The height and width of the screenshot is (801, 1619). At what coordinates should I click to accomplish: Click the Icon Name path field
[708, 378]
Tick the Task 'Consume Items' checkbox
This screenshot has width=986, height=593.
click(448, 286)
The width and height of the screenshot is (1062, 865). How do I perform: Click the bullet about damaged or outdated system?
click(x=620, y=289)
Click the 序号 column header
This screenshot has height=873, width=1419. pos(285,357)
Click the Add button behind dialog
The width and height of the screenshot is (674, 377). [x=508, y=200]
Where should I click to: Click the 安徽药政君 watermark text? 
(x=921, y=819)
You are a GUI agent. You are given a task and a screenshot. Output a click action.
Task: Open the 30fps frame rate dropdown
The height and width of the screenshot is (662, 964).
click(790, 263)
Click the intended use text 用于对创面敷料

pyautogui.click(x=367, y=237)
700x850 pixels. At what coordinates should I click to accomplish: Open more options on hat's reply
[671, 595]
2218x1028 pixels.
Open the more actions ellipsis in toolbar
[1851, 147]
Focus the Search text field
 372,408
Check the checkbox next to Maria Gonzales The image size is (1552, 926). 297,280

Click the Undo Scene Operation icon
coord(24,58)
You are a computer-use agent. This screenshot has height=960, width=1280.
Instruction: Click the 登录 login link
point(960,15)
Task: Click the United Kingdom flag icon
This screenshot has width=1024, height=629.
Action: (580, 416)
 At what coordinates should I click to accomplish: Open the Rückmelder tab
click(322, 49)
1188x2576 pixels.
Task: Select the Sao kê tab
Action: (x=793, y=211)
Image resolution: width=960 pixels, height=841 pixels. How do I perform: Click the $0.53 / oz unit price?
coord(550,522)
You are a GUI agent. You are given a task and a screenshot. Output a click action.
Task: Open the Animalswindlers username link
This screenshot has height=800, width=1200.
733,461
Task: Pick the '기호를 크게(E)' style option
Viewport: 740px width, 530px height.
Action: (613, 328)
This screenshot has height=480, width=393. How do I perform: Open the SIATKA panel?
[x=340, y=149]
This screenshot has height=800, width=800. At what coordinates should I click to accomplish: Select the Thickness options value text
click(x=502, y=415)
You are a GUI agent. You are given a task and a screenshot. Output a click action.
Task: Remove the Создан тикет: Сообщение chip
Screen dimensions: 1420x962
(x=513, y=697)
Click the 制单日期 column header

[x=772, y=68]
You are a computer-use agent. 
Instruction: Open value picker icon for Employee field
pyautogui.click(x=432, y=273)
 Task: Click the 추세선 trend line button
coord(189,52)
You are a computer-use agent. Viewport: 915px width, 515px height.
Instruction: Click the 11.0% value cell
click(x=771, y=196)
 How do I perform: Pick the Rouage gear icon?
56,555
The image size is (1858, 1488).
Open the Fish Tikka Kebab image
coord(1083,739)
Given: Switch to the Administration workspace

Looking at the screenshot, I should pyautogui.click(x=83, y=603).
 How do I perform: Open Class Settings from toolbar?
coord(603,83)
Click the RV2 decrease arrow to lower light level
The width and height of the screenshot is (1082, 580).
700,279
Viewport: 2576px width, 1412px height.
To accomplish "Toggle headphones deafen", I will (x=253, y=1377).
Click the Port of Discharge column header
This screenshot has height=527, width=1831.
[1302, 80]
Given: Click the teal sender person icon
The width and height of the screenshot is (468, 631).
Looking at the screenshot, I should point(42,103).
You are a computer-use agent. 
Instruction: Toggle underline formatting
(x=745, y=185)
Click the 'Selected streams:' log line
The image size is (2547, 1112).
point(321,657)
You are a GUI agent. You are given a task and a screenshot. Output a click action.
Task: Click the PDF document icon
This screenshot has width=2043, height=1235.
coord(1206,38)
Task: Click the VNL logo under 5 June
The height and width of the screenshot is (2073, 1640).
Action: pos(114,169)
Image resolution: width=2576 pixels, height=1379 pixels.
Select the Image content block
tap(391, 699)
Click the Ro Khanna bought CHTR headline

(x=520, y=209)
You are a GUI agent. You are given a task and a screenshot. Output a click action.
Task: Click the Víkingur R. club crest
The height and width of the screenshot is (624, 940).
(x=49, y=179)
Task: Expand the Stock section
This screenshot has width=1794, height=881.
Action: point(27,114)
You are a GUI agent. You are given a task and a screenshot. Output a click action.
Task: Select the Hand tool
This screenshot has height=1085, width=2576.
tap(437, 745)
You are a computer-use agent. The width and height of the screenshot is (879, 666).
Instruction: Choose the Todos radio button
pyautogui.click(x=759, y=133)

■ ■ ■

PROBLEM DESCRIPTION | Could you give everything from the line containing "Task: Click the VNL logo under 5 June" down to the line containing "(x=520, y=209)", both included, as a JSON list of strings with one string per line and blank lines left out?

RESULT BELOW |
[
  "Task: Click the VNL logo under 5 June",
  "The height and width of the screenshot is (2073, 1640).",
  "Action: pos(114,169)",
  "Image resolution: width=2576 pixels, height=1379 pixels.",
  "Select the Image content block",
  "tap(391, 699)",
  "Click the Ro Khanna bought CHTR headline",
  "(x=520, y=209)"
]